C'est le cas pour les questions féministes, donc, et sur l'importance pour les femmes de prendre leur destin en main, et c'est encore plus le cas pour l'esclavage et ses conséquences qui se font encore sentir de nos jours, à travers les douloureuses questions raciales qui agitent la société américaine (mais pas seulement elle) et les polémiques que cela engendre régulièrement.
Je vais terminer en parlant de la couverture, ce que je fais assez peu souvent, c'est vrai, mais je trouve que cette illustration réalisée par Paul Cox est remarquable et très parlante, avec cette jeune fille tronc, dont les racines plongent dans le noir et les branches s'élèvent haut dans le ciel. Le passé, le présent, l'avenir, magnifiquement symbolisés.
Et pas seulement cette chronologie, mais aussi cette transmission, pas évidente dans le cas présent. Pour Sophie, son apprentissage passe par la compréhension concrète de ce passé familial particulier, mais aussi par une maturité qui va lui permettre aussi d'appréhender les difficultés présentes et de faire des choix pleins de détermination pour l'avenir.
Merci pour cette critique du très beau roman de Delia Sherman, paru hors collection spécialisée (ce qui signifie souvent sous les radars du monde de la SF), et un peu desservi par une couverture peu commerciale.
RépondreSupprimerMerci :)
SupprimerC'est grâce à Stéphanie Nicot que je l'ai lu, puisque Delia Sherman était aux Imaginales en mai dernier. Une belle rencontre et une table ronde très étonnante, puisque les auteurs présents ont travaillé ou travaillent sur des projets se déroulant aux mêmes époques, c'était assez drôle de les voir échanger entre eux.

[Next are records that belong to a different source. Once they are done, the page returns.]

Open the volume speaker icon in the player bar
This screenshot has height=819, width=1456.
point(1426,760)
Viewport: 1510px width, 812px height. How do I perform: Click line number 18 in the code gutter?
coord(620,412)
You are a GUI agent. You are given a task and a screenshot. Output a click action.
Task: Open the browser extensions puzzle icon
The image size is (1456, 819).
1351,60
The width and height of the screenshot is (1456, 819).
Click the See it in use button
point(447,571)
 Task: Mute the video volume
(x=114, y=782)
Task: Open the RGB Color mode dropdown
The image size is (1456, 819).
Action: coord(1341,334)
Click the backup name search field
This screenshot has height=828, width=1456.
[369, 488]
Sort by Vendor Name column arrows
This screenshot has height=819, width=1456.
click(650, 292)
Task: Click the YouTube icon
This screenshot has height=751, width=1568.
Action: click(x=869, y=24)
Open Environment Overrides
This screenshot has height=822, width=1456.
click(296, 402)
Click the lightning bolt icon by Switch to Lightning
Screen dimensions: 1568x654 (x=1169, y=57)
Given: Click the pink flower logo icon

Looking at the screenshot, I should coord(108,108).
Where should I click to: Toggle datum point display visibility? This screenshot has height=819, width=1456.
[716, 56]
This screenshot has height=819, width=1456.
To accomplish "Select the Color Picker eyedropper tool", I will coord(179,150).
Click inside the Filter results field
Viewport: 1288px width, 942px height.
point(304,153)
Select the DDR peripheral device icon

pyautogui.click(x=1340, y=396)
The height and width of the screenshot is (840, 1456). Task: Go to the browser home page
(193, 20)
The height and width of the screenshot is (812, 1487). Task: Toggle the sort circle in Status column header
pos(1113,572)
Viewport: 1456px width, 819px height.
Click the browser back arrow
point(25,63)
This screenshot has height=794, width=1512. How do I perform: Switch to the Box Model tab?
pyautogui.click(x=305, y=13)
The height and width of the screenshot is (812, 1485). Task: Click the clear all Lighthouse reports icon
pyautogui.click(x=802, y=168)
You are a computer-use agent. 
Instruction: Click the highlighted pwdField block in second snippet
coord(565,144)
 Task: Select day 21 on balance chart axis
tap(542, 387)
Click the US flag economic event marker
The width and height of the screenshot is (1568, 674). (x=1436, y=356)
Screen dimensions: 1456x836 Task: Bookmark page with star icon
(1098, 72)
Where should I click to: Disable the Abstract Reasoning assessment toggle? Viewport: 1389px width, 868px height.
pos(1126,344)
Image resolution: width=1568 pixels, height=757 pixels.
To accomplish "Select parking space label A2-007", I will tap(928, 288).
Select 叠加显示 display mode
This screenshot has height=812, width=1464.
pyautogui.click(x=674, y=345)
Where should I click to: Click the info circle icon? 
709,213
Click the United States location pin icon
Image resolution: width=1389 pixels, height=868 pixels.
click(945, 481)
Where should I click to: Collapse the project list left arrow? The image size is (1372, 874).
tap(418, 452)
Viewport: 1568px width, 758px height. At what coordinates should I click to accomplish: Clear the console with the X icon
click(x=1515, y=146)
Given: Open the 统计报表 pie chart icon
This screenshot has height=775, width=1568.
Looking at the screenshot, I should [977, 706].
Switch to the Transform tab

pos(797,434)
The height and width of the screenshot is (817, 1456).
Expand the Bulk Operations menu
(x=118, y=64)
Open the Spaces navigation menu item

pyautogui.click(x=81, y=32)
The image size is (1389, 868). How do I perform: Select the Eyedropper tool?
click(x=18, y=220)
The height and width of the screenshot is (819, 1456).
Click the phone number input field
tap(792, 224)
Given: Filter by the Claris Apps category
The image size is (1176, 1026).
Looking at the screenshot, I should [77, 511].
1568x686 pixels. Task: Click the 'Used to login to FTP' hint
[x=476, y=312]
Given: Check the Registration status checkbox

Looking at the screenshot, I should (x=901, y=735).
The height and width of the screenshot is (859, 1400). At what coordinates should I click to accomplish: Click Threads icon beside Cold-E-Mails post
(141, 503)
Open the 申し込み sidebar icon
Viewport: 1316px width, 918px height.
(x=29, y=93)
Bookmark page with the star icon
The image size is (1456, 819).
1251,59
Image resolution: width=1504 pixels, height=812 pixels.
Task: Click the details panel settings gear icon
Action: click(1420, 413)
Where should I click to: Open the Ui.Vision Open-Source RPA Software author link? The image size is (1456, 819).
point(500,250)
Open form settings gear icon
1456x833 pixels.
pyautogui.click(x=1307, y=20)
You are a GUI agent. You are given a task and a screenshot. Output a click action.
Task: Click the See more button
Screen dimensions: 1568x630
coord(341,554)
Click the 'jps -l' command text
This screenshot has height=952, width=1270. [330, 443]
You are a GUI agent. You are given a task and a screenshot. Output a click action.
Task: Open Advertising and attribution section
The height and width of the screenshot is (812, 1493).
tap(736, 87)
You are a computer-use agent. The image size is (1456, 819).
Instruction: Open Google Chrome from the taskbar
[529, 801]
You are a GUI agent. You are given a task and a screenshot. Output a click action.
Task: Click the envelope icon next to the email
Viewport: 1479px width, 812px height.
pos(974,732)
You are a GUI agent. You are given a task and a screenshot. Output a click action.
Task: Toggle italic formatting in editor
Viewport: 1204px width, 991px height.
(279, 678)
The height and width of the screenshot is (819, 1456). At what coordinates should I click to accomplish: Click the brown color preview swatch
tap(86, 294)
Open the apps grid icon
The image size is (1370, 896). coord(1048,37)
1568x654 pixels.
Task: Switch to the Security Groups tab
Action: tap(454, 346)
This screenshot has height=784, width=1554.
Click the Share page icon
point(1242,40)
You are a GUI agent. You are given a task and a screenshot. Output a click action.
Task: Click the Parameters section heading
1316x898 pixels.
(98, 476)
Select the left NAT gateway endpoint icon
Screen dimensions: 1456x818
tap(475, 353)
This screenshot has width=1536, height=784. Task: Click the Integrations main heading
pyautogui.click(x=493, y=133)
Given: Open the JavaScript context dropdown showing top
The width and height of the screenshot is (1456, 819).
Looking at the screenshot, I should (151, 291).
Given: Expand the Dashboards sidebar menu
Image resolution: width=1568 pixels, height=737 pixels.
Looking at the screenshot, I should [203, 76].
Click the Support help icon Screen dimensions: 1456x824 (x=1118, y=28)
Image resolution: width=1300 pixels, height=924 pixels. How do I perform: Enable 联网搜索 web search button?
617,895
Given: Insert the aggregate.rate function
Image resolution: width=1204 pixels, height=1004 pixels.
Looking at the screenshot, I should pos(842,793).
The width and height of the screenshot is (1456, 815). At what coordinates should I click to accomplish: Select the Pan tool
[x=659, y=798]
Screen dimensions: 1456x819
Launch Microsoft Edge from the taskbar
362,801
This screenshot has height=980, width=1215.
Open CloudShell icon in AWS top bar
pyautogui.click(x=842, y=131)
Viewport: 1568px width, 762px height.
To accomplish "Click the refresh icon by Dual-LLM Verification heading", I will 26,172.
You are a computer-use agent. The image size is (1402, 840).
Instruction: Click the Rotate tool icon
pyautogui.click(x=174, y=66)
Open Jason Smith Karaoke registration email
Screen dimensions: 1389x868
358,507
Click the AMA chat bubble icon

Je lis peu de littérature jeunesse, mais j'ai apprécié ce roman, même s'il est de facture assez classique. Je trouve que c'est une manière intelligente d'aborder des sujets difficiles.
La couverture est très juste, en tout cas, représente bien les enjeux de ce roman, sur la filiation, la transmission, les racines familiales et culturelles, mais aussi apprendre à s'en libérer.